_DOCUMENT EXTRACT:_
>>>>

- Other names: HI.COM VMS worm
- Original author: Unknown
- Initial release: December 22, 1988
- Platform: VAX/VMS
- Type: Computer worm, malware

= Father Christmas (computer worm) =

1988 VAX/VMS computer worm

The Father Christmas worm, also known as the HI.COM VMS worm, was a computer worm that used the DECnet to attack VAX/VMS systems. It was released in December 1988. The aim of this worm was to send a Christmas greeting from "Father Christmas" from the affected system.

==History==
At around 17:00 EST on December 22, 1988, a worm was detected on the Space Physics Analysis Network (SPAN). This was a NASA network on the DECnet Internet with many connections to other networks such as HEPnet. The majority of the computers on SPAN were VAX computers running the VAX/VMS operating system. The worm originated from a computer on the DECnet in Switzerland by a person using the multi-user login name PHSOLIDE. The infection was thought to have spread to more than 6,000 computer nodes.

On December 23, an email went out to warn SPAN centre managers that a worm had been released onto SPAN. The purpose of the worm was to create a file entitled "Hi.com" prior to December 24. At half past midnight on that day, it was designed to send out a message from Father Christmas to all users on the local rights database for each network. It exclusively targeted VAX/VMS systems, but it did not perform any other actions than sending that message. One recommended strategy to prevent infection at the time was to create an empty "Hi.com" file which would stop the worm from being able to create a new version of the same file. It was subsequently estimated that only 2% of infected devices launched the worm.

The Father Christmas worm had the effect of strengthening security measures on SPAN and the DECnet Internet. This was demonstrated on January 13, 1989, when a nearly identical worm was released into the Easynet intranet. The network manager was able to quickly prevent the spread of the worm because of the exposure of the Father Christmas worm from the previous month.

<<<<

_STORED DATA:_
>>>>

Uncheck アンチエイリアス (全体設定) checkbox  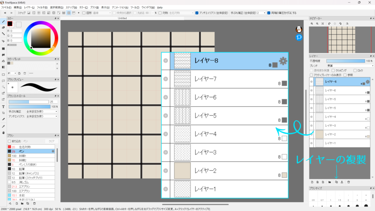click(x=197, y=13)
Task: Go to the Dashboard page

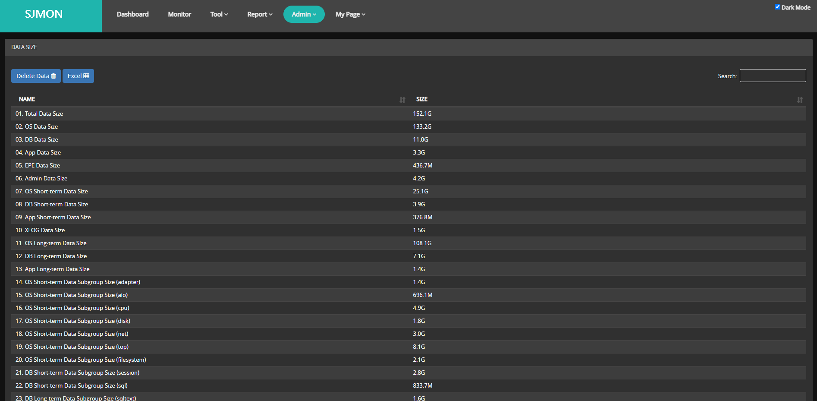Action: point(132,14)
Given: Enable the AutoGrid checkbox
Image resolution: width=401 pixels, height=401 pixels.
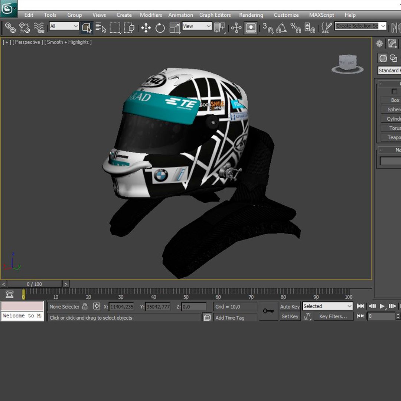Looking at the screenshot, I should (394, 91).
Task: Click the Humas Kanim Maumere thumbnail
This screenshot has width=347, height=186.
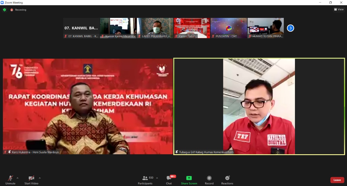Action: coord(118,28)
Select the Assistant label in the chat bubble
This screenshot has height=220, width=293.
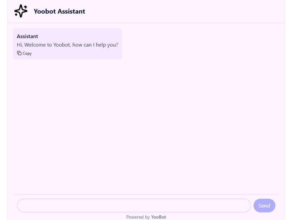click(27, 36)
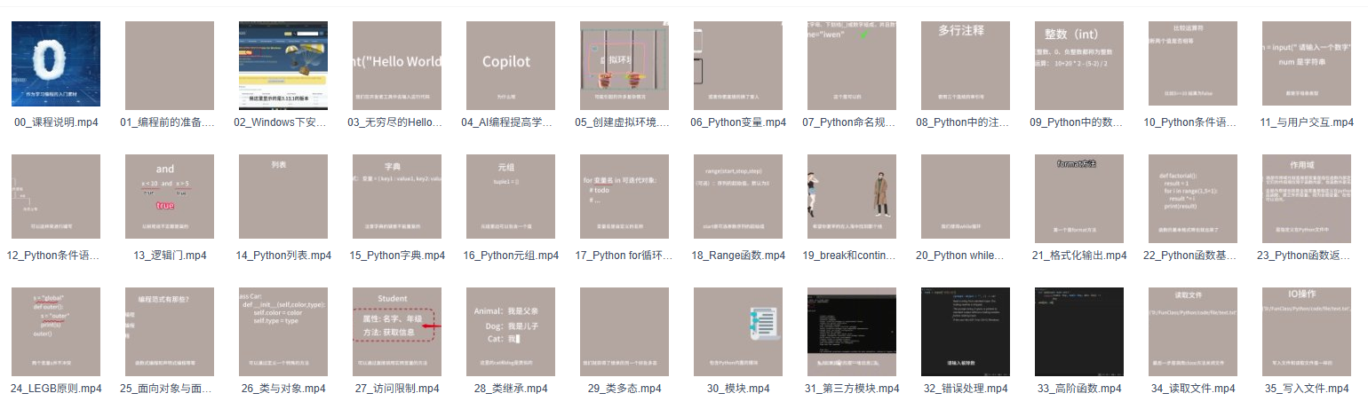
Task: Select the 05_创建虚拟环境 video thumbnail
Action: click(624, 66)
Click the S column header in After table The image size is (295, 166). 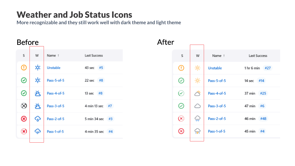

<<<<

_TASKS TO PERFORM:_
(a) List the field labels that appear in the short info list at the top of the Father Christmas worm article.
(b) Print the passage from the Father Christmas worm article that begins at the words "- Other names: HI.COM" and stops after "the affected system.".

_COMPLETED EXERCISE:_
(a)
Other names
Original author
Initial release
Platform
Type

(b)
- Other names: HI.COM VMS worm
- Original author: Unknown
- Initial release: December 22, 1988
- Platform: VAX/VMS
- Type: Computer worm, malware

= Father Christmas (computer worm) =

1988 VAX/VMS computer worm

The Father Christmas worm, also known as the HI.COM VMS worm, was a computer worm that used the DECnet to attack VAX/VMS systems. It was released in December 1988. The aim of this worm was to send a Christmas greeting from "Father Christmas" from the affected system.